§ **Quoted passage**
.....

A much bigger part is the executive’s willingness to drive real change.

Fixing cultural issues “is a lot about education, and leadership from the top,” advised Gail Jackman, a training manager and learning specialist with the Australian Cyber Collaboration Centre (A3C).

“If somebody is different in any kind of way, they are often targeted. That must be called out when people are behaving like that.”

Yet what is to be done when the one behaving like that is a senior executive?

Diversity and inclusion are not the same thing, Enderling added, recalling her work at a previous startup that was “very, very diverse” but had a “toxic culture… to the point where the CEO would be making rude gay jokes about the one person who was openly gay.”

“Although it was diverse, there was no inclusivity.”

Diversity picture still incomplete

Despite the industry’s steady march towards diversity and new career programs designed to engage with women, non-specific corporate policies and lack of enforceable standards has left each company to implement DEI on its own terms based largely on the mindsets of individual managers in what Cook said are often “very blokey environments”.

“We need to get into not just diversity, but the inclusivity part of it is maybe even more important to be able to create a system which becomes self propagating,” Enderling said.

“That makes a difference in terms of how the team looks at hiring, and thinking about it, because inclusivity becomes an explicit part of your culture.”

.....

§ **Supplied information**
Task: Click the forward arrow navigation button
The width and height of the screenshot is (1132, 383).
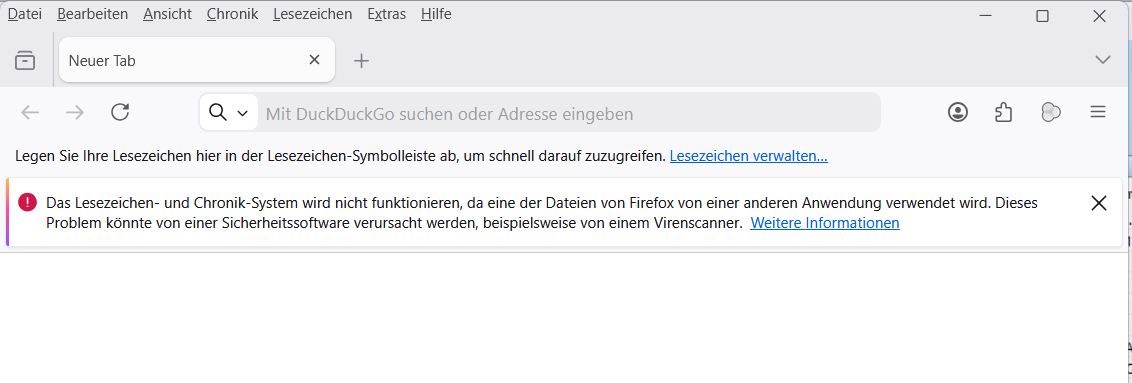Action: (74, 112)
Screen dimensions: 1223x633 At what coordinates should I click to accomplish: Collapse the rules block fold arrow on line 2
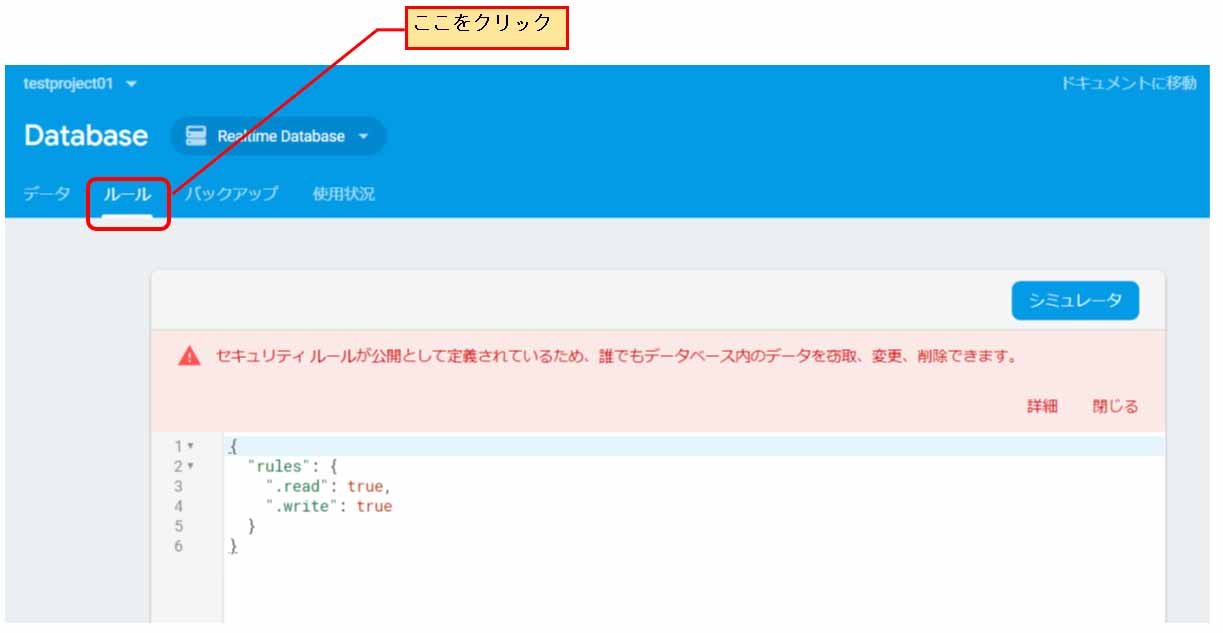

.....

§ **Tasks for this exercise**
#1 From the passage on diversity and inclusion, copy the part that begins at the words "Fixing cultural issues" and stops after "Collaboration Centre (A3C).".
#2 Name every person the passage on diversity and inclusion identifies by name.
#3 Continue the passage on diversity and inclusion after its final sentence.

§ **Answers**
#1
Fixing cultural issues “is a lot about education, and leadership from the top,” advised Gail Jackman, a training manager and learning specialist with the Australian Cyber Collaboration Centre (A3C).

#2
Gail Jackman
Enderling
Cook

#3
Yet with few metrics to track the changing composition of Australia’s cyber, ICT, and related industries – and most discussions revolving around shared anecdotes and frustratingly consistent studies about gender pay gaps – some believe the information vacuum has made it hard to progress more meaningfully from discussion to action.

Despite widely quoted statistics such as women holding 17 per cent of Fortune 500 CISO roles, the industry still lacks detail about the participation of groups such as neurodivergent people, Aboriginal and Torres Strait Islanders, non-binary and transgender men and women.

“I have no idea how many are engaged in technology, because we just don’t have those statistics available to us,” noted Jo Stewart-Rattray, a long-time CISO and ACS community boards vice president, flagging a lack of visibility that is only starting to be addressed.

“There are definitely some real issues out there,” she said.

“How do we bring these people into our sphere of influence in the tech workforce, and make them feel wanted and included?

“I think we’re getting better with the cultural sides of things,” she said, “but we’re not particularly good at dealing with some of these other areas.”

Despite a large proportion of the Northern Territory’s workforce coming from a migrant background, said Dr Edwin Joseph – president of the Multicultural Council of the Northern Territory (MCNT) – Australians’ many entrenched biases not only keep skilled migrants out of leadership roles, but taint everyday interactions in the workplace.

Australian employers “are very, very ignorant” by global standards,” he said, recalling a Christmas decoration contest where a judge “failed to identify” that one of the team’s IT workers was a non-Christian and “was actually struggling to answer” her questions about Christmas in India.

Australian workers “fail to identify and actually acknowledge the diversity of people,” Joseph explained. “They mix work with life, use a lot of jargon when compared to other international environments.”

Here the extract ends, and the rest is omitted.